An Australian spy agency says it has disrupted a foreign government’s attempt to illegally bankroll the election of candidates who are politically sympathetic or vulnerable to inducements.
Mike Burgess, directory-general of the Australian Security Intelligence Organization, did not identify the country when he delivered his annual security threat assessment on Wednesday.
He also did not say whether the targeted election was federal or state. Australians will vote for their national government by May.
“This case involved a wealthy individual who maintained direct and deep connections with a foreign government and its intelligence agencies,” Burgess said.
The wealthy “puppeteer” provided an agent with hundreds of thousands of dollars to find candidates who were either sympathetic or “vulnerable to inducements and cultivation,” Burgess said.
Inducements included promises of favorable stories in foreign-language news platforms, consultants and advertising, he said.

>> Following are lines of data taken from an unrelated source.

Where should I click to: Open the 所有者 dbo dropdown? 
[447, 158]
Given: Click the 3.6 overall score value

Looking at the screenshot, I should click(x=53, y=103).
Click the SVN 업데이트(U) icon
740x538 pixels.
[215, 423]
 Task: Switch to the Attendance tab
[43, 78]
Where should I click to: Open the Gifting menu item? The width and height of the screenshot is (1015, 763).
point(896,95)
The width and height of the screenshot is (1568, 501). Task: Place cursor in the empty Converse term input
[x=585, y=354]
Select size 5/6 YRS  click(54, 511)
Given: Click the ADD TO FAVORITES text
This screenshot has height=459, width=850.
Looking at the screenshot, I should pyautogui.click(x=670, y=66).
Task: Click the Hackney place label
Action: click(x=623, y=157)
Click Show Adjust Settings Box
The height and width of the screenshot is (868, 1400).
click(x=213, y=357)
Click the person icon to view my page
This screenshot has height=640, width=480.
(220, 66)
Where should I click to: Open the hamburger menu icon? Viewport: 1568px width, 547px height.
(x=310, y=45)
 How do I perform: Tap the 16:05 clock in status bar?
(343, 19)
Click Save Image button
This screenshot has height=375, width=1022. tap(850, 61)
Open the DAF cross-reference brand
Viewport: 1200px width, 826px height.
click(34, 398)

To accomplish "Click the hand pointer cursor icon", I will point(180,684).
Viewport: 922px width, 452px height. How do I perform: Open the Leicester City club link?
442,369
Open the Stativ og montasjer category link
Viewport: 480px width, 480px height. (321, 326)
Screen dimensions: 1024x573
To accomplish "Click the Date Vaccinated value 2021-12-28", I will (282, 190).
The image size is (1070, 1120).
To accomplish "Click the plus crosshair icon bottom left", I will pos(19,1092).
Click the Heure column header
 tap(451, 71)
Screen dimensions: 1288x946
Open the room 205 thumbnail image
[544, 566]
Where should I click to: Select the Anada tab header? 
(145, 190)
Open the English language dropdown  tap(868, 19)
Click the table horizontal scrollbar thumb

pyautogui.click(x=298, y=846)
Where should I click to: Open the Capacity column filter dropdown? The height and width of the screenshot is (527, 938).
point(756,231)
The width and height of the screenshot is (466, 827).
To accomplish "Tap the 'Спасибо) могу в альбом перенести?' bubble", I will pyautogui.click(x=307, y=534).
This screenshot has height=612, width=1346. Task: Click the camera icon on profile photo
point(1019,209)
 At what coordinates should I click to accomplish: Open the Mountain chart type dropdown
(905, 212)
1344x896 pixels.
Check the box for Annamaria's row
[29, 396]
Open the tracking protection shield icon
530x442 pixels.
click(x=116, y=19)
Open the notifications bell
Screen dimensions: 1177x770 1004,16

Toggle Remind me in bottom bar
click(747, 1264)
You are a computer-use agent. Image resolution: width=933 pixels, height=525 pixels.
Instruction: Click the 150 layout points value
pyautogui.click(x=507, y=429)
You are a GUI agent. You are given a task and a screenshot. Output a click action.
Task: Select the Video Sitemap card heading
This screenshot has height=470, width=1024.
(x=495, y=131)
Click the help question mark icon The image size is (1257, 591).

Burgess did not say whether charges have been brought.
Ties between Australia and China have deteriorated in recent years. Beijing was angered by laws introduced by Australia in 2019 that banned foreign donations to political parties and covert foreign interference in Australian politics.
The government explained that the laws were a response to foreign interference in U.S. and French presidential elections plus the Brexit referendum in the United Kingdom
In 2020, Di Sanh Duong, a Melbourne-based leader of a Chinese community organization and former political candidate, became the first person to be charged with foreign interference.
Last year, Sydney-based political adviser John Shi Sheng Zhangon lost his challenge in Australia’s highest court against search warrants used in a police investigation into illegal foreign interference on behalf of China.